WHAT THIS EXERCISE ASKS ▸
[a] In the passage on Japan's economy, what target inflation rate has the Bank of Japan failed to reach?
[b] Continue the passage on Japan's economy, starting right after its final sentence.

The prime-age male employment rate peaked in 2018–19 at a level far below its earlier peaks, suggesting that the Japanese economy may not have been as close to full employment then as indicated by the overall unemployment rate. The inability of the Bank of Japan to achieve its target inflation rate of 2 percent, even in 2018–19, also supports the conclusion that the Japanese economy has been operating below potential for decades.
How to kill (or revive) zombies
The first step is to use all available macroeconomic tools to push economic activity above potential and keep it there for at least a few years. The best way to do that is to implement 4 percent salary increases in government and grant tax relief to businesses that also raise their worker’s wages by 4 percent per year. My PIIE colleagues Olivier Blanchard and Adam S. Posen recommended a coordinated wage increase in Japan back in 2015. More recently, Blanchard and Takeshi Tashiro argued in this newspaper (October 7, 2019) that more fiscal spending on education, worker training, and climate-related infrastructure will most likely pay for itself in stronger economic growth and higher tax revenues for years to come. The Bank of Japan should retain its yield curve control with 10-year JGB [Japanese government bonds] yields near zero. As inflation rises, a constant nominal bond yield would imply a dramatically lower real cost of capital, boosting investment in businesses and housing that would hire lots more workers.

PROVIDED DATA ▸
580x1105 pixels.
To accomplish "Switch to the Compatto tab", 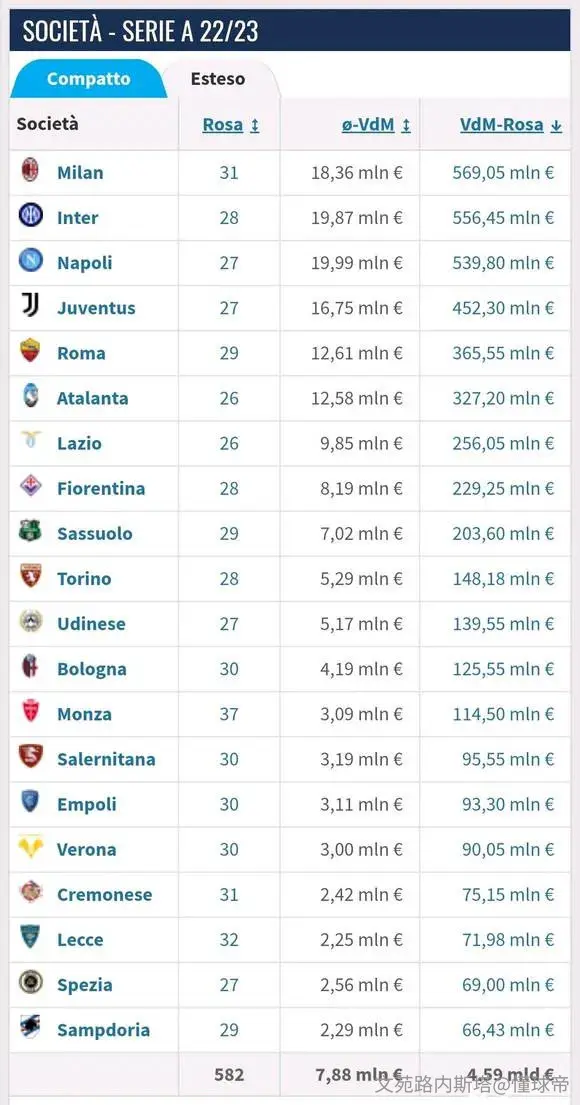I will tap(88, 79).
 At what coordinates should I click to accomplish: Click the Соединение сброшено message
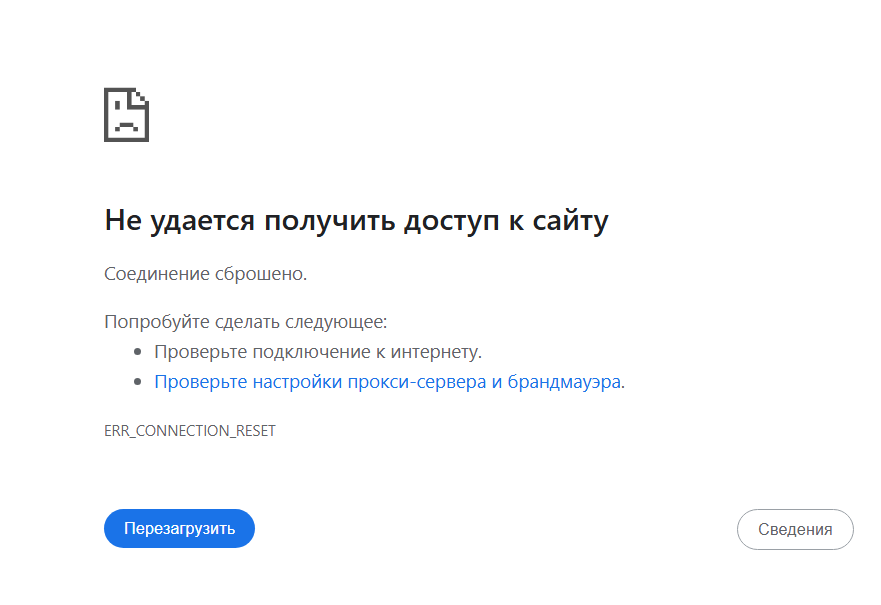point(206,274)
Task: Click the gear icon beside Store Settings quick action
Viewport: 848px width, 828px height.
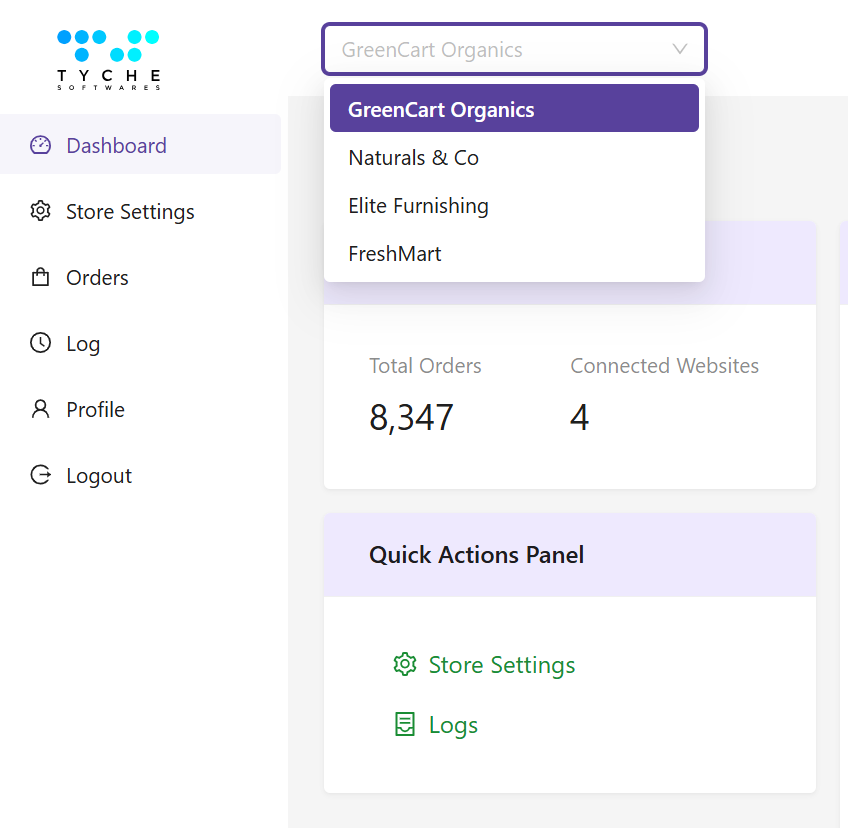Action: click(405, 664)
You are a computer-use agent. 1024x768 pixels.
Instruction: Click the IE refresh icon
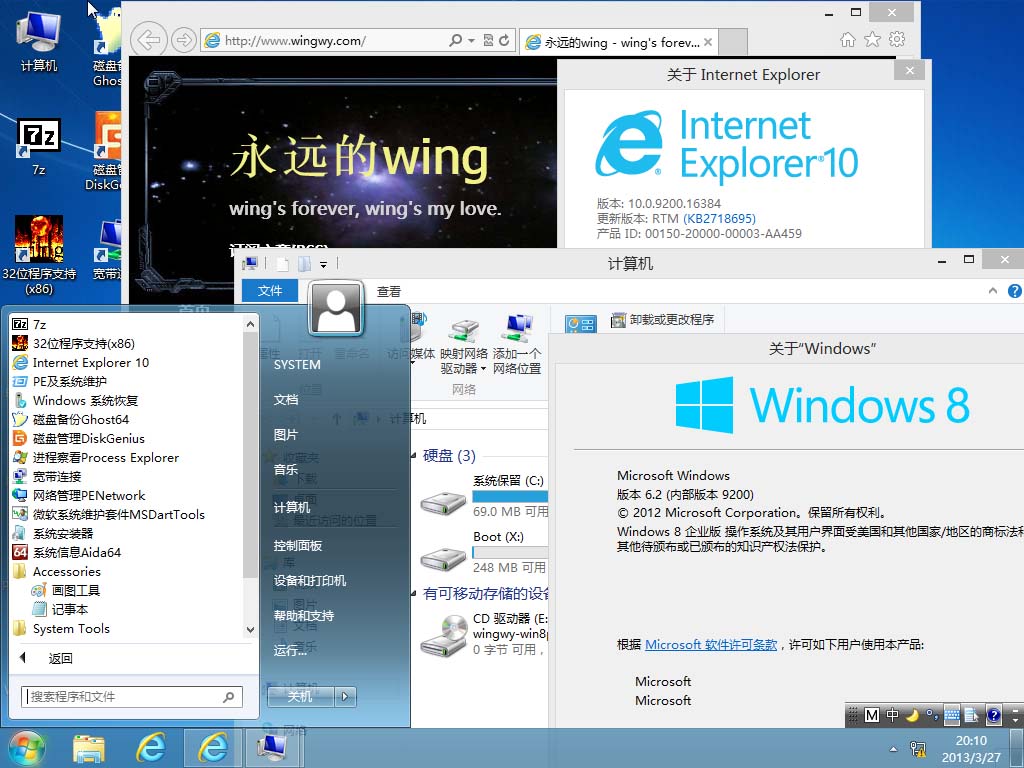[504, 40]
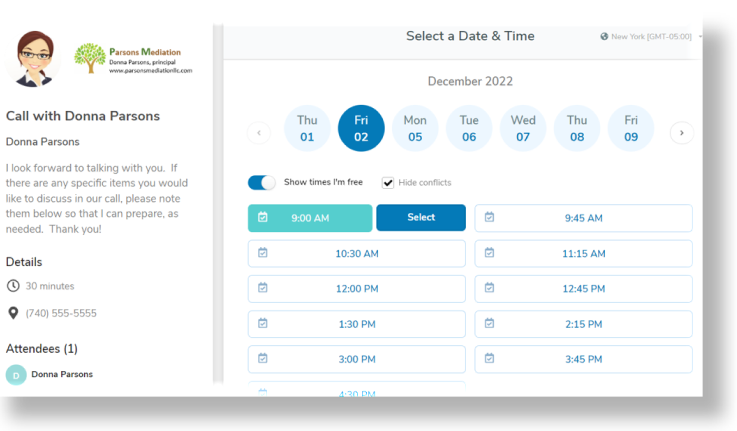This screenshot has width=737, height=431.
Task: Choose Thu 08 date
Action: (x=577, y=129)
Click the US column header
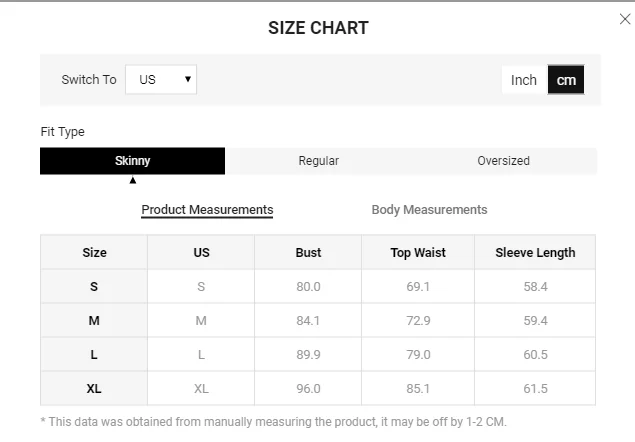 201,253
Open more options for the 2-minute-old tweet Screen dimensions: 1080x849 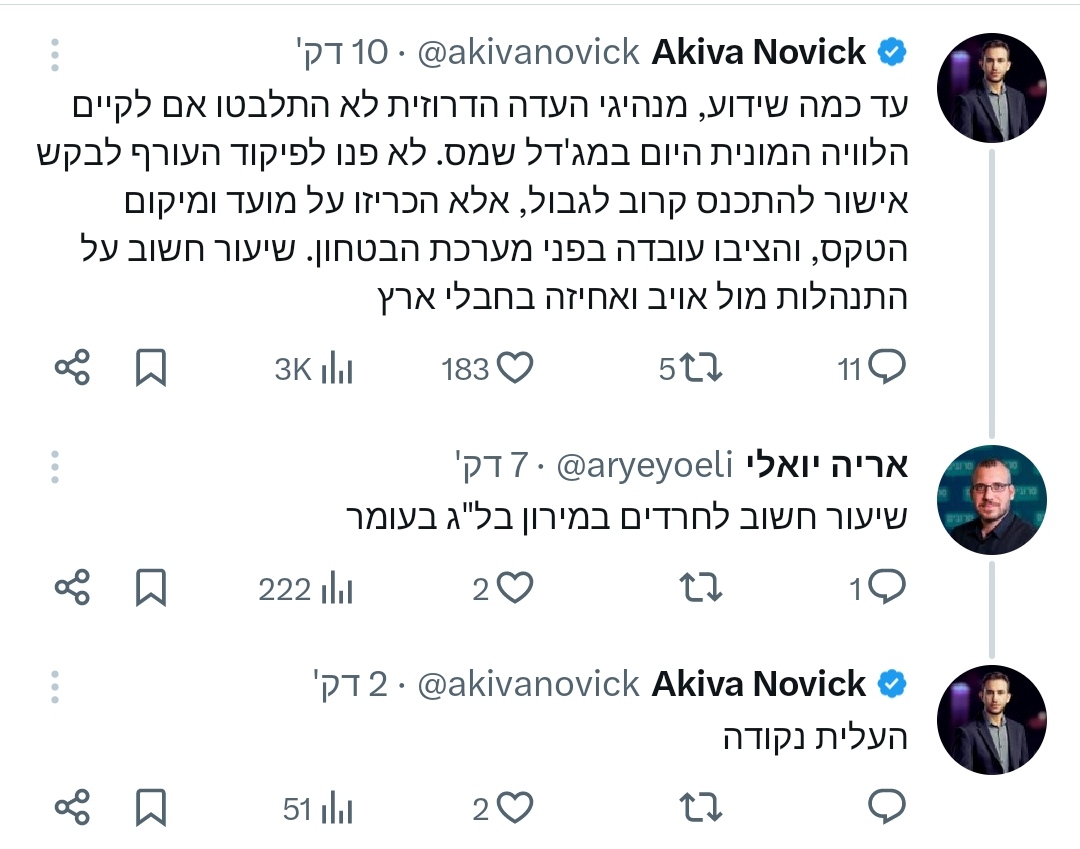tap(55, 685)
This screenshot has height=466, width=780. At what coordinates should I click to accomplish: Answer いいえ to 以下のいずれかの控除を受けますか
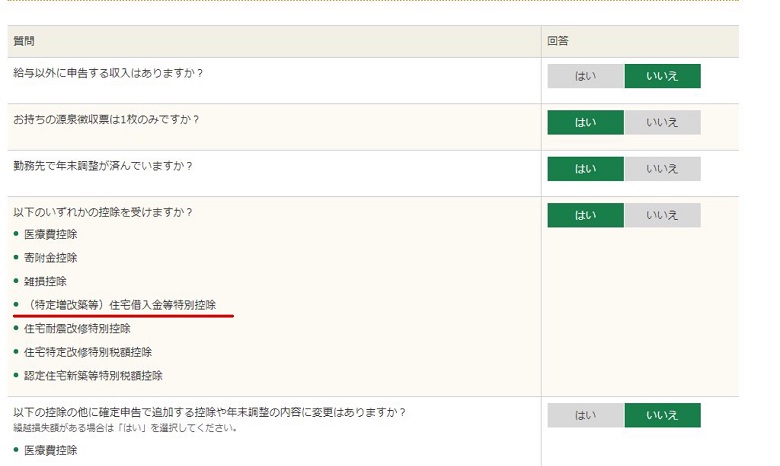click(x=662, y=215)
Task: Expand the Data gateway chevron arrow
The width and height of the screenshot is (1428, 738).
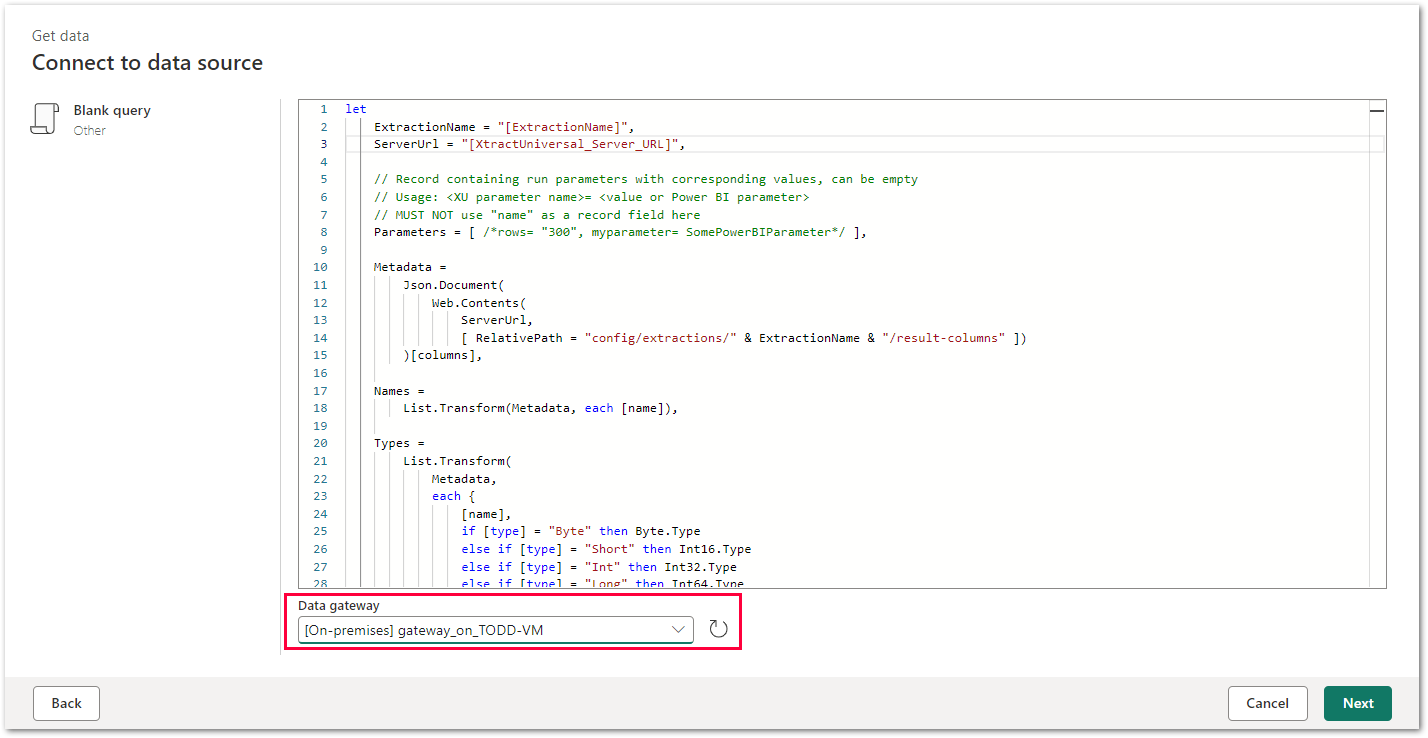Action: 680,629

WRITTEN ANSWERS ▸
[a] 2 percent

[b]
Japan has built up a high government debt relative to GDP by allowing inflation to persist near zero and repeatedly adopting fiscal spending packages that avert disaster but are never large enough to achieve a truly strong economy. After the pandemic is over, the goal should be an unemployment rate well below 2 percent and a temporary but substantial overshooting of inflation above 2 percent. The paradox of a low interest rate world is that more borrowing can lead to less debt relative to GDP when the economy is weak and inflation is too low.
This is essentially the policy being pursued by President Joseph R. Biden Jr. and Fed Chair Jerome Powell in the United States: a massive fiscal expansion coupled with monetary policy aimed at temporarily overshooting its inflation target. Chair Powell has spent the past two years praising the benefits of a high-pressure economy that raises employment as far as possible. No major advanced economy has experienced a high-pressure economy since German reunification in 1991.
In a high-pressure economy, zombie firms would either revive or die, depending on whether they could take advantage of the stronger sales environment to service their debts without evergreening and raise their wages to retain their workers. Dying zombies would release their workers into a strong labor market with lots of opportunities. Productivity growth would soar as firms sought to economize on more expensive labor.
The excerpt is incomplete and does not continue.